From the records below, please repeat exactly the line that has "Instruction: Open the Steam desktop shortcut", the line that has "Task: Select the olive 'pachulí' accord bar", and every line between them, and nothing else.

Information section start

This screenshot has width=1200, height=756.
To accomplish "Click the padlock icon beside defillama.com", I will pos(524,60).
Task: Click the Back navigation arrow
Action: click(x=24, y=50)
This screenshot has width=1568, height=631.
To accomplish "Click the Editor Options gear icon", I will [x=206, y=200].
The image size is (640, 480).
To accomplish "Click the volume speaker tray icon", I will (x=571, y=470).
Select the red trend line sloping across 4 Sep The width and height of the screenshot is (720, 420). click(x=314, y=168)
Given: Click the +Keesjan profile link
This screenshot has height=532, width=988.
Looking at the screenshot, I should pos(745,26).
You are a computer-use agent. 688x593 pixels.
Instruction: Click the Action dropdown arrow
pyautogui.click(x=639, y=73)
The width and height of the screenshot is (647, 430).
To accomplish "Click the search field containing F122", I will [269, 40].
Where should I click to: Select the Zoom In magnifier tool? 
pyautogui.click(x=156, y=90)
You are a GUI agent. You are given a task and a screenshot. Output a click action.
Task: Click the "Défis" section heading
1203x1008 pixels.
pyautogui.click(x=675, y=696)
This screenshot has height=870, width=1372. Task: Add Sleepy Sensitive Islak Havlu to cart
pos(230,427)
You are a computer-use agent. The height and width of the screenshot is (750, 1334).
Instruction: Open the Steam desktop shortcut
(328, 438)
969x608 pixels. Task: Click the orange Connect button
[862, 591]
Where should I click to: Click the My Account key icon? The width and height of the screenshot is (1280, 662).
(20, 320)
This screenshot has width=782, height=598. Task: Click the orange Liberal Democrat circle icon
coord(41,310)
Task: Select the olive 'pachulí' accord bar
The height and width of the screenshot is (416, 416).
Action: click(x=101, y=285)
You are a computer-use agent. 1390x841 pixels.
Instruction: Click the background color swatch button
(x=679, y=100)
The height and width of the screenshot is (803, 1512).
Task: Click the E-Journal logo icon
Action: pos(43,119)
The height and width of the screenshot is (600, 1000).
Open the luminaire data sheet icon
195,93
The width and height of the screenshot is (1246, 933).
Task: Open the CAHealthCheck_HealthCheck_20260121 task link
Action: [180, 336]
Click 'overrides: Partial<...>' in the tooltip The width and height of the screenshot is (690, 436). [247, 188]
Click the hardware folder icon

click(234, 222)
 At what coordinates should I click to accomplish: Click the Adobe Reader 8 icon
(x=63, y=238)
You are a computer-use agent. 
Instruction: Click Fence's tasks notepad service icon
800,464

Information section end

Solution to this problem:
Instruction: Open the Steam desktop shortcut
(328, 438)
969x608 pixels. Task: Click the orange Connect button
[862, 591]
Where should I click to: Click the My Account key icon? The width and height of the screenshot is (1280, 662).
(20, 320)
This screenshot has width=782, height=598. Task: Click the orange Liberal Democrat circle icon
coord(41,310)
Task: Select the olive 'pachulí' accord bar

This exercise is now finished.